Catastrophic events on Earth imprinted on the Moon

Alexandra De Castro
3 min readAug 27, 2020
The Earth-Moon system. Here, the far side of the Moon is illuminated by the Sun. The picture was taken from the Deep Space Climate Observatory — one million miles away. Credit NASA/NOAA.

An alien iron rock the size of the Arc of Triumph strikes the atmosphere. Travelling much faster than the sound it turns into a fireball and slams the Earth surface. The blast is as furious as a nuclear bomb. In an instant, loads of soil spew high in the air, the extreme heat melts the rocks raining back into the ground, flora and fauna vaporize at ground zero, the shockwave flattens the trees hundreds of square miles around. This spectacular event occurred 50.000 years ago —leaving a round scar almost a mile across we can visit today in Arizona, USA.

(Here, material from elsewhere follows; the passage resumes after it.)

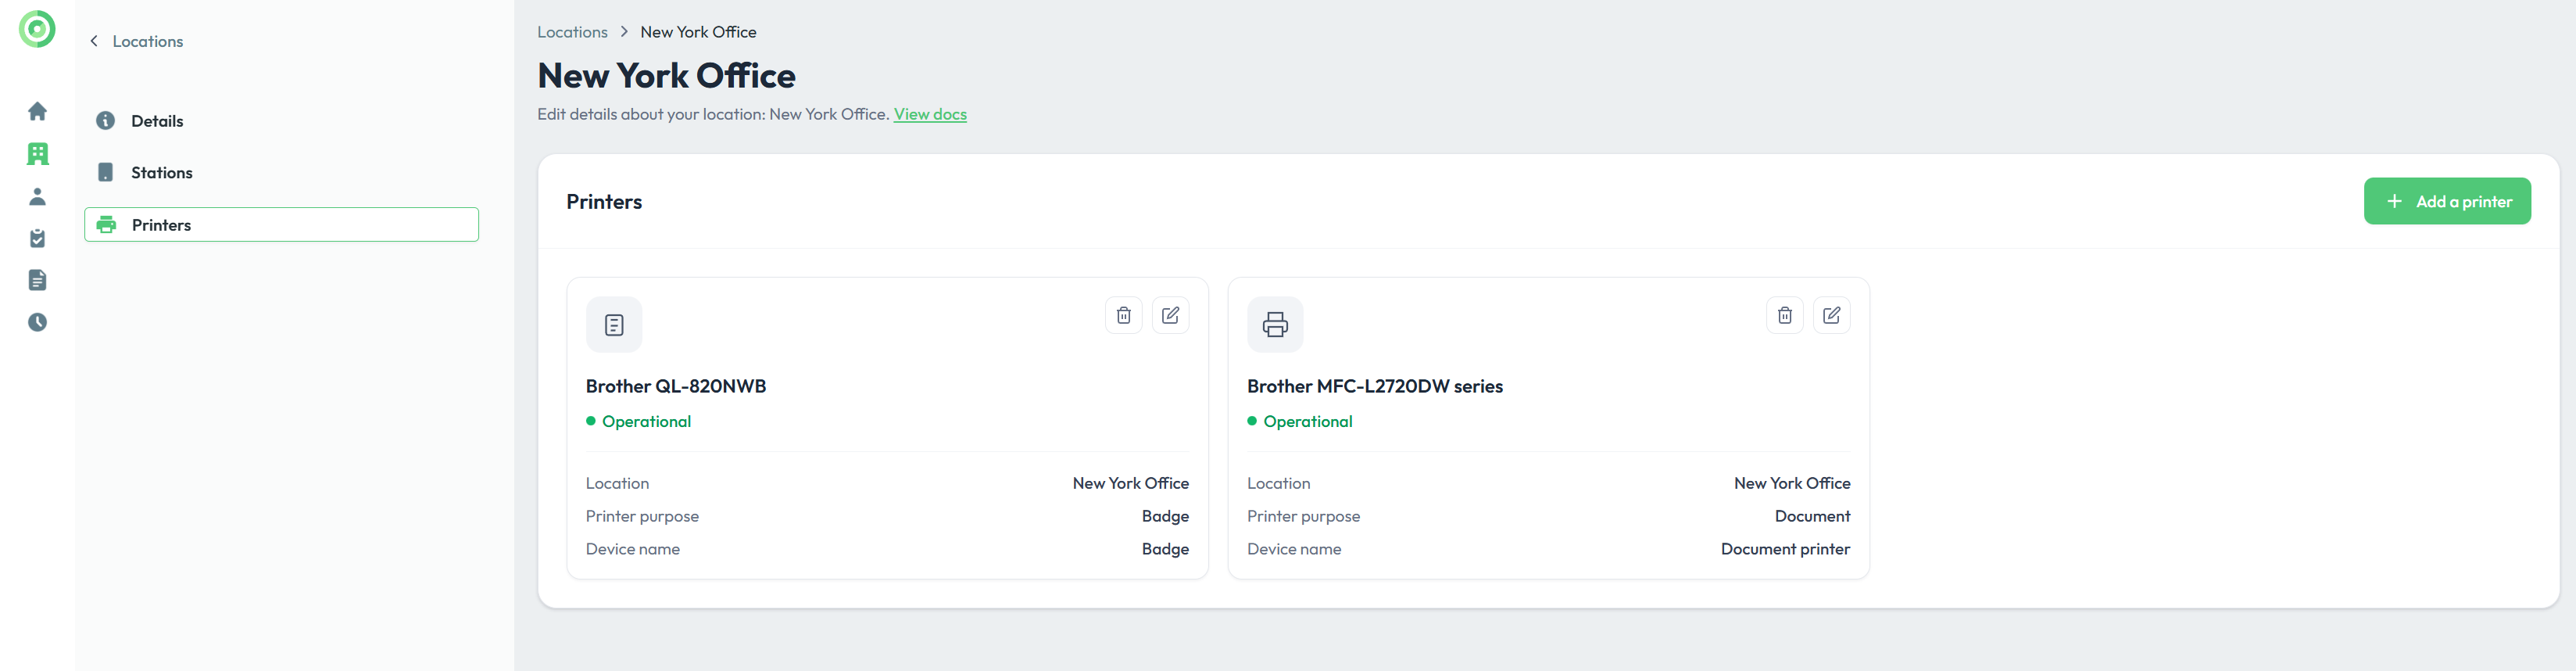The image size is (2576, 671).
Task: Delete the Brother QL-820NWB printer
Action: coord(1123,315)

Thousands of tiny meteorites hit the surface of the Earth each year. Most of them remain unnoticed, big meteors are rare. However, those that survive the caustic passage through our atmosphere potentially threaten life. Many scientists have correlated significant geology/climate changes and catastrophic events, like mass extinctions, with bolide impacts.

The best-known example is the dinosaur killer asteroid that shocked Chicxulub, Mexico, about 65 million years ago terminating the Cretaceous-Paleogene era — giving a chance to the mammals and later the humans to dominate.

After a significant meteorite impact, the evidence spreads all over the place. However, the Earth is alive, molten rocks inside with a moving crust on top, tectonic plates colliding, volcanoes erupting, lava becoming ocean floor, happens regularly. Weathering and resurfacing prevent the preservation of most craters. All this restlessness erases the evidence of very old impacts.

For planetary scientists, the number, size, shape, and composition of the expelled material of meteorite impact craters tell the history of celestial bodies.

Because the Moon has been evolving together with the Earth for billions of years, meteorite bombardments affect both simultaneously. The Earth is a bigger target than the Moon, and it is certainly more attractive for cosmic bodies, gravitationally speaking. Nevertheless, the Moon suffers much less erosion than the Earth. The geology of its surface is practically an account of meteorite fall.

In Japan, a research group led by professor Kentaro Terada, Osaka University, investigates the formation and age of 59 large craters on the Moon using data from the Kaguya satellite. In a recent study published in Nature, they showed that meteoroid showers bombarded the Earth-Moon system approximately 800 million years ago, right before the onset of the first known glacial period — a moment of significant climate and biological changes. Geologists believe that the entire planet turned into an iceball for about 85 million years. They named this period the Cryogenian.

The team found that several craters should have formed simultaneously. They remarked that their most important finding, which is the key to the novel discovery, is that eight craters bigger than twelve miles showed identical ages.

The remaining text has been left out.